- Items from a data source

'''

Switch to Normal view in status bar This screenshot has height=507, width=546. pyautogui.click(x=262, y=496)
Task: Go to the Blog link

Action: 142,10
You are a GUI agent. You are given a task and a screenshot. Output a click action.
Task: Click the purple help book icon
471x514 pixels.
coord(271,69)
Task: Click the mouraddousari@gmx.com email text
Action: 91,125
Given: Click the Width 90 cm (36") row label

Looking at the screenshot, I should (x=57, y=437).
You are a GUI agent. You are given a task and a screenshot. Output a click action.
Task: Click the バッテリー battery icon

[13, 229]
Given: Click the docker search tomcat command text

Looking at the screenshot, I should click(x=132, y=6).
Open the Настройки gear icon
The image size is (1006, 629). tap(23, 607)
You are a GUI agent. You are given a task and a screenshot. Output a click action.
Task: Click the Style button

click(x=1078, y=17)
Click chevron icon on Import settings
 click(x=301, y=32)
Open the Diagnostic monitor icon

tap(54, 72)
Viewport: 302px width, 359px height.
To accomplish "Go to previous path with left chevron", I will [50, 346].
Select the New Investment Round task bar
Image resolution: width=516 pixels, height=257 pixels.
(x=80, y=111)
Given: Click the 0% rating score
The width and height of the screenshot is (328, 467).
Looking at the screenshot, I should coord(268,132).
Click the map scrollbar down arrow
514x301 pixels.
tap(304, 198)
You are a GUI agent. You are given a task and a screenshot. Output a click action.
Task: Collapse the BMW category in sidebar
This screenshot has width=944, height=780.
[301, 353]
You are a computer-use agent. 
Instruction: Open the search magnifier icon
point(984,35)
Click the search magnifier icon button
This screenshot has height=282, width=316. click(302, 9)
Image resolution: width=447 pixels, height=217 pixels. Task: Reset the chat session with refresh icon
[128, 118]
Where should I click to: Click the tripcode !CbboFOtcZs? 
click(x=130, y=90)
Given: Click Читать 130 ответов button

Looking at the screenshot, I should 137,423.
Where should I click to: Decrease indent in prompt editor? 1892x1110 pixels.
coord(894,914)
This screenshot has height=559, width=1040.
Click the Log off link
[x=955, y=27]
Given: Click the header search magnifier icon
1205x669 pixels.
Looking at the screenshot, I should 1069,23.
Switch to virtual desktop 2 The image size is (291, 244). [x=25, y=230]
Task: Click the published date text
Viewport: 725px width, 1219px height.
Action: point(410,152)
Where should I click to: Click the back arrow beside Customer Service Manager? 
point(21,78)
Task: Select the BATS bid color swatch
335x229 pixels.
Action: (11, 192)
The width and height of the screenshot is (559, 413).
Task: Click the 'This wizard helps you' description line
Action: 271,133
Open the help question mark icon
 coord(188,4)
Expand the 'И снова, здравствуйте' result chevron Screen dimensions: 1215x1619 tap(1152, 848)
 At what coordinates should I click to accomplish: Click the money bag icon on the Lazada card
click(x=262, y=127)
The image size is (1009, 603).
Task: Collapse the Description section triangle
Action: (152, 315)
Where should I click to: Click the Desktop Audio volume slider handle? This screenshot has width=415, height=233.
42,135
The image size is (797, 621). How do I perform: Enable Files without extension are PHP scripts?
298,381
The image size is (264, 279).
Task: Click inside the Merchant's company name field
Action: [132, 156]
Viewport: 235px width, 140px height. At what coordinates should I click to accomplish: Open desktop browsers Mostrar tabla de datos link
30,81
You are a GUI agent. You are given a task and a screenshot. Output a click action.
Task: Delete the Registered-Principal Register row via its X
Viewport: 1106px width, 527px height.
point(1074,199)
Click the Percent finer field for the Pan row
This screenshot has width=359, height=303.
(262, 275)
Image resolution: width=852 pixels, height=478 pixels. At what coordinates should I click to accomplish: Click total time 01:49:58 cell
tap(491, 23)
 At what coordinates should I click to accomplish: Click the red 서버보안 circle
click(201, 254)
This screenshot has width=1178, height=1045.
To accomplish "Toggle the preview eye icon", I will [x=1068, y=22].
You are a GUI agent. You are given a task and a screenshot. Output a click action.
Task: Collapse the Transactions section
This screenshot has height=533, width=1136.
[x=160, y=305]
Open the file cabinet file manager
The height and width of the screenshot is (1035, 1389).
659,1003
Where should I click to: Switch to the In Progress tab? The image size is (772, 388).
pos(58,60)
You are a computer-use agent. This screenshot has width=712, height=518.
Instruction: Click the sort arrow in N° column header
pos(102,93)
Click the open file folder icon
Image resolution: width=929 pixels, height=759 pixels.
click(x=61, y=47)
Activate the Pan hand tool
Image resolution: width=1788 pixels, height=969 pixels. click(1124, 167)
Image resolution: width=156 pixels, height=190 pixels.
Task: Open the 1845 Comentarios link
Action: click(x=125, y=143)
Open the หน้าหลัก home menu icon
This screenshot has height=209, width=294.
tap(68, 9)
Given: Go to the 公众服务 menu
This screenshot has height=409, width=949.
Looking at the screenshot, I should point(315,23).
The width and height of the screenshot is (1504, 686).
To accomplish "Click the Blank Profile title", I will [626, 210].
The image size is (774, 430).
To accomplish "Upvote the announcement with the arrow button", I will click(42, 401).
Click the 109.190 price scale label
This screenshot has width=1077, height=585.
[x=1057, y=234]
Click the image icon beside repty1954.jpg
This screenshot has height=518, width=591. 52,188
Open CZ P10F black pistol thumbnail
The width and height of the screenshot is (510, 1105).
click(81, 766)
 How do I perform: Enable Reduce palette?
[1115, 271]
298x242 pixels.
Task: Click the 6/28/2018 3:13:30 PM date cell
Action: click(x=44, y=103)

'''

Rewrite everything from the line containing "Click the 109.190 price scale label" down to the end of the items, putting "preview" in place of "thumbnail" and leaving the rest unchanged.

- Answer
Click the 109.190 price scale label
This screenshot has width=1077, height=585.
[x=1057, y=234]
Click the image icon beside repty1954.jpg
This screenshot has height=518, width=591. 52,188
Open CZ P10F black pistol preview
The width and height of the screenshot is (510, 1105).
click(81, 766)
 How do I perform: Enable Reduce palette?
[1115, 271]
298x242 pixels.
Task: Click the 6/28/2018 3:13:30 PM date cell
Action: click(x=44, y=103)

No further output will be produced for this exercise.